FRAGMENTO DE LECTURA -

ENRIQUE PLANAS

En la madrugada del 30 de agosto de 1947, el mar del Callao arroja un cuerpo a la playa. Parece un milagro, pero el náufrago no ha muerto. Y cuando despierte, al compartir premoniciones y anuncios de desgracias, alterará la vida de quienes lo rodean. Cuarenta años después, Enrique Marrou, quien se desempeñara como médico de guardia de tan singular personaje, intentará pasar en limpio aquella historia que lo transformó para siempre. Este es el apretado resumen de El náufrago de la santa, la historia que viene a contarnos Peter Elmore (Lima, 1960), actual director del Departamento de Español y Portugués de la Universidad de Colorado en Boulder y uno de nuestros más lúcidos autores.

DATOS PROPORCIONADOS -
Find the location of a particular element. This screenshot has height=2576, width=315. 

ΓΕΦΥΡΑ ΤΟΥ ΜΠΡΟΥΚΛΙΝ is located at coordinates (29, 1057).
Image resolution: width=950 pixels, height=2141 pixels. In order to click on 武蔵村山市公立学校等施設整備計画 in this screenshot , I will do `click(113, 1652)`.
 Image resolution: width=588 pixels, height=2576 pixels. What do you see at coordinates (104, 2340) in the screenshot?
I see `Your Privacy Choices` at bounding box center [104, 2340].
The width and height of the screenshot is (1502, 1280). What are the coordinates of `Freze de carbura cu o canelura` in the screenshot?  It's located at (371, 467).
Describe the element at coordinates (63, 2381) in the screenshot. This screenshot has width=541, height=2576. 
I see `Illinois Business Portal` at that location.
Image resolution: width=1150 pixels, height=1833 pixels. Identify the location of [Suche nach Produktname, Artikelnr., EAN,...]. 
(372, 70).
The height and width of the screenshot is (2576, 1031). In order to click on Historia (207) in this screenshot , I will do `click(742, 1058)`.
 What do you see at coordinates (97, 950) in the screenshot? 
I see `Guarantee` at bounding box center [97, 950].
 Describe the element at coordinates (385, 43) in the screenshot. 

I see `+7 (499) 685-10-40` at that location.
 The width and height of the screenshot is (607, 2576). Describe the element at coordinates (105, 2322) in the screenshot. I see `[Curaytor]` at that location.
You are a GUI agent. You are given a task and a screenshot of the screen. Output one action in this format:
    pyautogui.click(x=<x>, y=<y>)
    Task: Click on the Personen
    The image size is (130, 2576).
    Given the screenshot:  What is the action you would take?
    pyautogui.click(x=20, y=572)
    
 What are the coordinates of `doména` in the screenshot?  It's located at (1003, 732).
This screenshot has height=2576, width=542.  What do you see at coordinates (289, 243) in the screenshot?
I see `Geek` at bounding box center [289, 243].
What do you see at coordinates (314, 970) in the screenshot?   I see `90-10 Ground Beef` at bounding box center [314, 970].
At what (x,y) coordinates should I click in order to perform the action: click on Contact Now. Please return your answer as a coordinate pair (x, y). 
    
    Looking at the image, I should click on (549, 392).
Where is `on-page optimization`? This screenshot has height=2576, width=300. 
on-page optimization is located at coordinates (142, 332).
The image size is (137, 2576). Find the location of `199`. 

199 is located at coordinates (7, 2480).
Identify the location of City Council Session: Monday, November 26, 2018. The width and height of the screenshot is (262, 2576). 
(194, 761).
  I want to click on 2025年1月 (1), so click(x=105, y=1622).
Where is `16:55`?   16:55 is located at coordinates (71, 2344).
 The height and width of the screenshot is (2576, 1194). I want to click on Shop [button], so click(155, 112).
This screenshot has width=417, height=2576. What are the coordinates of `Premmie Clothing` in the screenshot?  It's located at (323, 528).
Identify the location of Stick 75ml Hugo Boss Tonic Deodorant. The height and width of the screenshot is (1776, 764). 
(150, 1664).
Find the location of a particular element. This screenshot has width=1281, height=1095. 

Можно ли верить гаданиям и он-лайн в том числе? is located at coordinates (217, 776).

TAREAS OBLIGATORIAS -
A - Enumera todos los nombres de lugares geográficos que aparecen en el fragmento sobre El náufrago de la santa.
B - Escribe la continuación del fragmento sobre El náufrago de la santa a partir de su última oración.
Las filas no tienen relación alguna con el fragmento.

RESPUESTAS NUMERADAS -
A - Callao, Lima, Colorado, Boulder

B -
—Un náufrago te sirve para auscultar la realidad limeña en dos décadas fundamentales: el cuarenta y el ochenta: ¿Cuánto tiene este personaje de símbolo? No lo veo como un símbolo, más bien es un detonante. Al escribir no tengo una tesis preconcebida. Parto de una situación que me inquieta, que me parece enigmática. Entonces escribo y voy descubriendo cosas. Ese proceso es el que hace divertida la escritura. La imagen que tenía inicialmente era la de alguien que venía de otro lado. Y ese otro lado es el mar. Me doy cuenta, después de escribir la novela, de que los temas que me apasionan tienen que ver con la memoria y el pasado. Al recordar, vivimos entre tiempos, entre el presente y el pasado.

—La presencia de este náufrago altera la vida de los protagonistas como si fuera una presencia extraterrestre Lo dices bien, porque el mar es otro planeta. Siempre he tenido esa sensación desde muy niño. Mientras que otros querían ser astronautas, a mí lo que me atraía era navegar. El mar es otro tipo de espacio profundo.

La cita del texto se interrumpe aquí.